Foreign Affairs menulis tentang hal ini: Seiring dengan berlanjutnya peristiwa perang 5 bulan Amerika dengan Iran (agresi Amerika-Zionis terhadap Iran), kemampuan Teheran untuk terus melancarkan serangan hukuman kepada Amerika Serikat dan sekutu-sekutunya telah mengejutkan banyak ahli strategi dan analis. Amerika Serikat dan Israel telah berbulan-bulan secara bergantian menargetkan negara ini dengan serangan udara; namun demikian, Iran dan sekutu regionalnya telah menunjukkan kegigihan dan ketahanan yang luar biasa: Hizbullah, meskipun kampanye intensif Israel di Lebanon selatan, tetap menjadi ancaman serius, dan pihak Yaman juga telah melanjutkan operasi mereka terhadap kapal-kapal komersial di Laut Merah.
Majalah tersebut menambahkan: Faktanya, ketahanan Republik Islam dan para mitranya, meskipun bertahun-tahun mengalami kegagalan yang tampak, menunjukkan cacat mendasar dalam pemikiran yang menyebabkan konflik ini.
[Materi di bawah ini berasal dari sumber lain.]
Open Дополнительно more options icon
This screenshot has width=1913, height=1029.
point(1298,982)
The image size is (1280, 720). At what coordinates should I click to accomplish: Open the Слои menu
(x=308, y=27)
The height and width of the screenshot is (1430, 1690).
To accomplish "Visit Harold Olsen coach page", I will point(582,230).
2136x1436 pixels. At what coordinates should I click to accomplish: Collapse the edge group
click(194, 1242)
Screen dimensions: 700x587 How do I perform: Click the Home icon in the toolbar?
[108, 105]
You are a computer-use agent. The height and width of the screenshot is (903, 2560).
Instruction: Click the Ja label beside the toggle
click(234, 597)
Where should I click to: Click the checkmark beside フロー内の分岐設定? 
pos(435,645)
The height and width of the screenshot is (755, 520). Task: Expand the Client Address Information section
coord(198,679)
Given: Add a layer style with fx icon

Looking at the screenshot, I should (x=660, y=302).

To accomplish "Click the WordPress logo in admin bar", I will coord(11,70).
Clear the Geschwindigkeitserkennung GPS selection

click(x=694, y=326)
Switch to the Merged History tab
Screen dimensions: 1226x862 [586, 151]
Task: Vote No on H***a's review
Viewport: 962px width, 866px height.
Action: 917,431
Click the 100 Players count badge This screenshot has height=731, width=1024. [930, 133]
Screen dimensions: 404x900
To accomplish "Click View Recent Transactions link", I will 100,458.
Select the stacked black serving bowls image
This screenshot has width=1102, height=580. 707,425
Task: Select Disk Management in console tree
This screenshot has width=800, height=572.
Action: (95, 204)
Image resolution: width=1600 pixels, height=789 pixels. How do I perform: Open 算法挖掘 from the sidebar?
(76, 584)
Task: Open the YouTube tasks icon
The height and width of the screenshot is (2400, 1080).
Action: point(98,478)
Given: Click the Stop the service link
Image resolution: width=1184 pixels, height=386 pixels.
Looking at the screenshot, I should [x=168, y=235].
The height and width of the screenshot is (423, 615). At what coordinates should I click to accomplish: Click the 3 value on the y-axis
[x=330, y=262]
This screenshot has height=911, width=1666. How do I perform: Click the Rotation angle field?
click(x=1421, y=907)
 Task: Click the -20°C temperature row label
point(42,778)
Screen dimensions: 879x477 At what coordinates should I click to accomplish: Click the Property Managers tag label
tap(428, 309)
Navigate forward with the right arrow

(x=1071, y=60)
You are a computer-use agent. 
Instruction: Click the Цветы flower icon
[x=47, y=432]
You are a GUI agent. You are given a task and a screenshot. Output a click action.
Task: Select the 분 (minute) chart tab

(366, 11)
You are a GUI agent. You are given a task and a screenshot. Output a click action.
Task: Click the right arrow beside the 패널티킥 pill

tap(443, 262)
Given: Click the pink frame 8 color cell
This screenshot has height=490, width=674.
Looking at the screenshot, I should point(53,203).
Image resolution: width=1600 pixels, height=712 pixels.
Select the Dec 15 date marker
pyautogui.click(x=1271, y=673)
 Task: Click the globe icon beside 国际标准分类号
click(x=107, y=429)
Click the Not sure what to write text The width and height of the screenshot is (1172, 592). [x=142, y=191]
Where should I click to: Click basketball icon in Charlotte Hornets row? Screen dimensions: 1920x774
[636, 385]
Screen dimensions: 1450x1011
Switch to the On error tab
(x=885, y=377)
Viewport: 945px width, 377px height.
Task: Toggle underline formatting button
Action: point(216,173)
Amerika Serikat dan Israel, ketika memulai kampanye melawan Iran pada akhir Februari, bertindak berdasarkan teori yang selama bertahun-tahun didorong oleh para pendukung perubahan rezim (di Iran) di Amerika dan para ahli strategi Israel; teori yang menyatakan bahwa Washington dapat memberikan pukulan mematikan kepada pemerintahan Iran dengan menargetkan ekonomi Republik Islam, kepemimpinan, fasilitas persenjataan, dan jalur pasokan utamanya melalui kekuatan militer dan sanksi ekonomi. Dengan tindakan ini, pukulan yang menentukan juga akan diberikan kepada sekutu-sekutu pemerintahan ini; tetapi hal itu tidak terjadi.
Foreign Affairs menegaskan: Dua dekade lalu, operasi militer yang bertumpu pada apa yang disebut "doktrin gurita" mungkin akan berhasil. Pada saat itu, hubungan antara Iran dan sekutu-sekutunya kurang kompleks, dan aliran senjata, teknologi, serta pengetahuan teknis semuanya diarahkan melalui Teheran. Tetapi poros ini tidak lagi terorganisasi sebagai sistem sederhana dengan titik-titik rentan yang mudah diidentifikasi, melainkan lebih sebagai jaringan yang padat, saling terhubung, dan bereproduksi sendiri; jaringan di mana pengetahuan, sumber daya, dan bahkan proses pengambilan keputusan dapat secara bersamaan terkonsentrasi atau didistribusikan di banyak titik yang berbeda. Ketika seorang pemimpin terbunuh, bengkel produksi atau gudang dibom, atau jalur pasokan terputus, berbagai kelompok yang terlibat beradaptasi dengan kondisi baru; mereka dengan cepat menemukan pengganti bagi pemimpin yang terbunuh, mengisi celah dalam pengetahuan teknis yang diperlukan untuk pembuatan senjata, dan membangun kembali jalur pasokan melalui rute alternatif. Bahkan setelah serangan Israel terhadap Hamas dan Hizbullah selama perang Gaza, runtuhnya Bashar al-Assad di Suriah, dan bahkan setelah operasi udara besar-besaran Amerika Serikat dan Israel terhadap Iran musim semi lalu, poros ini tetap sebagian besar tidak tersentuh dan kokoh.